Avec son premier film, « Je criais contre la vie. Ou pour elle », Vergine Keaton revisite les mythes fondateurs, le cyclique, la régénération et l’inversement naturel des choses, grâce à une chorégraphie musicale illustrée par d’authentiques gravures d’époque. Un film précieux repéré à l’ACID à Cannes et servi ces jours-ci à Clermont-Ferrand.
Tu dis être arrivée à l’animation par erreur. Quelles ont été tes premières inspirations professionnelles ?
Vergine Keaton : J’hésitais entre deux choses : l’écriture et l’image. J’ai une formation de graphiste à la base. Je voulais être peintre, mais j’ai toujours ressenti un manque par rapport à l’écriture. J’aimais énormément l’histoire de l’art et la peinture classique. Par contre, je ne m’y connaissais pas du tout en cinéma d’animation. Encore aujourd’hui, j’ai très peu de références dans ce domaine.
Tu fréquentais donc plus les musées que les salles ?

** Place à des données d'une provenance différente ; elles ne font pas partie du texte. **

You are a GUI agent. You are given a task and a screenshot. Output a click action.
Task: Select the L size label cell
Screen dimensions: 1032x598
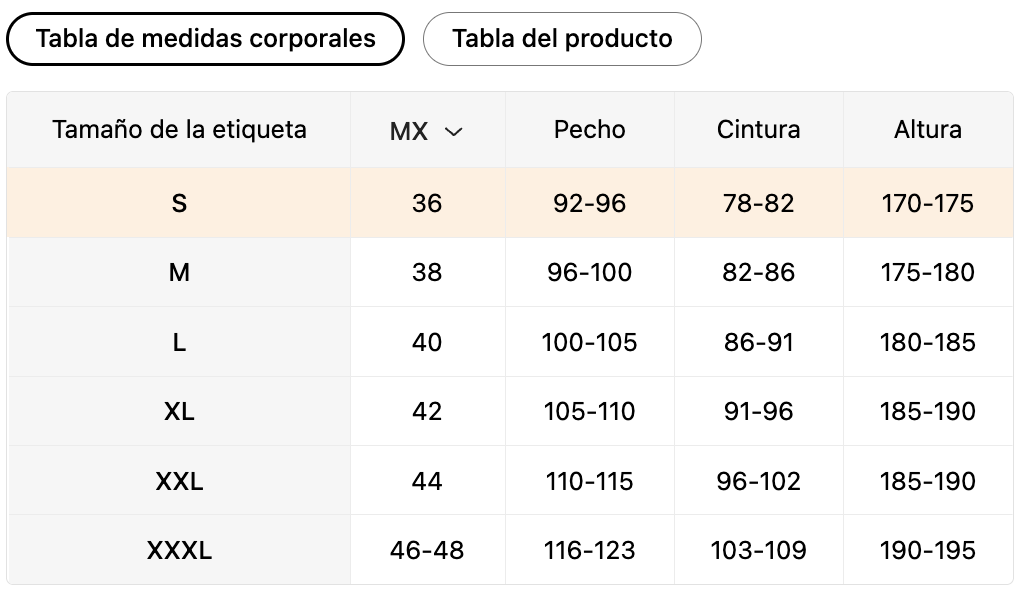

V.G. : Oui. Je suis née dans un village où il n’y avait pas de cinéma, et chez nous, la télévision n’existait pas. J’ai découvert le cinéma tardivement, à 18 ans, en faisant mes études. J’ai été fort marquée par les premiers films, les muets, les Lumière, les Buster Keaton, et les Méliès que je trouvais complètement fous et inventifs. Ils ont représenté des gros chocs car ils touchaient à la fois à la peinture, à l’écriture, au burlesque… Mais ce qui m’a vraiment troublé dans le cinéma, c’est que l’image que je voyais n’existait que parce qu’il y en avait une avant et une après, alors que moi, j’avais toujours travaillé sur des images fixes qui existaient uniquement pour elles-mêmes.
Tu aurais pu t’exprimer en imaginant une fiction. Comment l’animation s’est-elle imposée à toi ?

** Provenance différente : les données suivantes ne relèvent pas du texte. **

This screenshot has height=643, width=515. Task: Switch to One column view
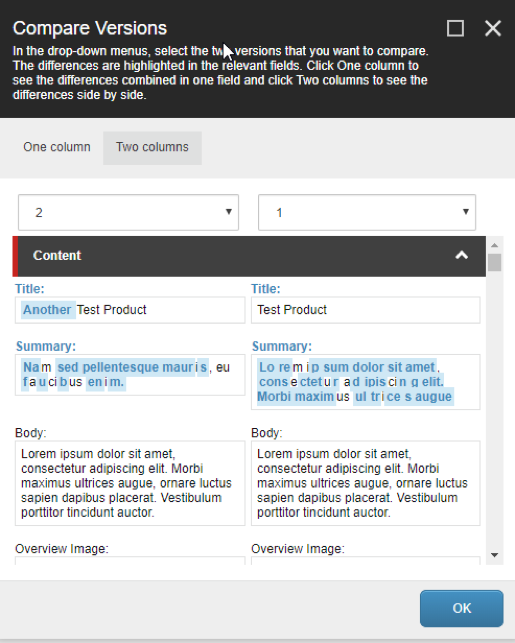57,147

V.G. : Je ne peux pas expliquer ce qui s’est passé. Ce déclenchement, ce premier film, a été une erreur. Vu mon intérêt pour la peinture, quand j’imagine un film, je pense à des images fortes, et je ne me vois pas en train de diriger des acteurs. Visuellement, je ne pense pas à ça. Ce sont les images qui s’imposent peu à peu. Pour ce film, le fond a déterminé la forme, même si je ne suis pas animatrice.
Comment à ce moment-là, en es-tu arrivée à faire un film pareil ?
V.G. : Cela faisait un moment que j’avais plusieurs choses en tête. Je les laissais un petit peu en friche. Je travaillais dans l’illustration à côté, mais je sentais que quelque chose était latent. Je ne me sentais pas encore assez mûre, assez confiante, mais un jour, l’idée est devenue très claire. Le film devait se faire.
En tombant sur des gravures, soit on tourne la page, soit on s’arrête. Est-ce que ce sont ces images qui ont déclenché « Je criais » ?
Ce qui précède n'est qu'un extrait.